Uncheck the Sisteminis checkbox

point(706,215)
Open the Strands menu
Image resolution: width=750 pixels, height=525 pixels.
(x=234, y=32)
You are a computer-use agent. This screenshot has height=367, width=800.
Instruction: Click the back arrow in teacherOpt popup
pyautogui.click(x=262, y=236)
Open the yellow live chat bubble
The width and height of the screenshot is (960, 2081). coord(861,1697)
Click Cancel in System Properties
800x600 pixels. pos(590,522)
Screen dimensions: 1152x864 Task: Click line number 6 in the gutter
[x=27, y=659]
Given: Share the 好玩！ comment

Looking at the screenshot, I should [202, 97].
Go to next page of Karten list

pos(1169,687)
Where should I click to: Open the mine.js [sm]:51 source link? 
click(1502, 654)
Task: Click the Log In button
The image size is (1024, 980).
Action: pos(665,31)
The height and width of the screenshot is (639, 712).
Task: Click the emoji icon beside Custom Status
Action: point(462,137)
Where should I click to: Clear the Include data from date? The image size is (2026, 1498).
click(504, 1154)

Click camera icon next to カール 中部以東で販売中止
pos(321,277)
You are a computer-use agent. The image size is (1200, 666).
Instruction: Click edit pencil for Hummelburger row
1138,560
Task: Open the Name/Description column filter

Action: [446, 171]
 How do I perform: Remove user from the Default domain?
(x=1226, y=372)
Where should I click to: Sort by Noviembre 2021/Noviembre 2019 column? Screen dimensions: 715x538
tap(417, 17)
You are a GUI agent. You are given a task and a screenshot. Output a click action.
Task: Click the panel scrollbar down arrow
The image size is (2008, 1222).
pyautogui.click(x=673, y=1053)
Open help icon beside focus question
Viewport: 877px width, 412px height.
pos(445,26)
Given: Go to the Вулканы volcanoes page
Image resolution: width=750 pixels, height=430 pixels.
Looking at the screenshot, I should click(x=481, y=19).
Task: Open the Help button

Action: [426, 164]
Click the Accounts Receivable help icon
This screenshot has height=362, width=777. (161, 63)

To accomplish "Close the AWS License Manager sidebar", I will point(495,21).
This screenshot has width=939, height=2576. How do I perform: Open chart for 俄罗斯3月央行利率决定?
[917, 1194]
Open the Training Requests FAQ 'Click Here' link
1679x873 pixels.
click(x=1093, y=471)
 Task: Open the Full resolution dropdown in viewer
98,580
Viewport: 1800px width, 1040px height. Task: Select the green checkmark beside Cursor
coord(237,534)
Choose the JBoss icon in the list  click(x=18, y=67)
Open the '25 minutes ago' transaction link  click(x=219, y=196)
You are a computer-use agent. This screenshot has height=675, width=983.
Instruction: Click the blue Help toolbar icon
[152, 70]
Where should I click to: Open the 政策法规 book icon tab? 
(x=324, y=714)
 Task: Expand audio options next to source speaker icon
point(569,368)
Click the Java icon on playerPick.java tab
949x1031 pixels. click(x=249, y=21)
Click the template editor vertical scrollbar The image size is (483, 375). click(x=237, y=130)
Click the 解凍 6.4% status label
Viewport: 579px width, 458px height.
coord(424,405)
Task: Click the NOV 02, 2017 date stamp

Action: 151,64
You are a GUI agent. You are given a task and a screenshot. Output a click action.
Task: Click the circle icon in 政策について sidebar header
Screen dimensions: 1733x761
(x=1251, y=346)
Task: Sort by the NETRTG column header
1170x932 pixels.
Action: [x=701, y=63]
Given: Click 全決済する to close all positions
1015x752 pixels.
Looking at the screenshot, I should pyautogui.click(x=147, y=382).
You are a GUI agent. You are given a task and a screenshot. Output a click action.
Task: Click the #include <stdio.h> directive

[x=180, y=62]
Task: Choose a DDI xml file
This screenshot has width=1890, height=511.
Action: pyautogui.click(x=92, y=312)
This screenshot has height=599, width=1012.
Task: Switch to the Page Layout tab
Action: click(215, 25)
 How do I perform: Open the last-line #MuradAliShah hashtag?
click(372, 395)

### Task objective
From the entries, copy every line in which the word "sidebar" occurs.

### Solution to this problem
To accomplish "Close the AWS License Manager sidebar", I will point(495,21).
Task: Click the circle icon in 政策について sidebar header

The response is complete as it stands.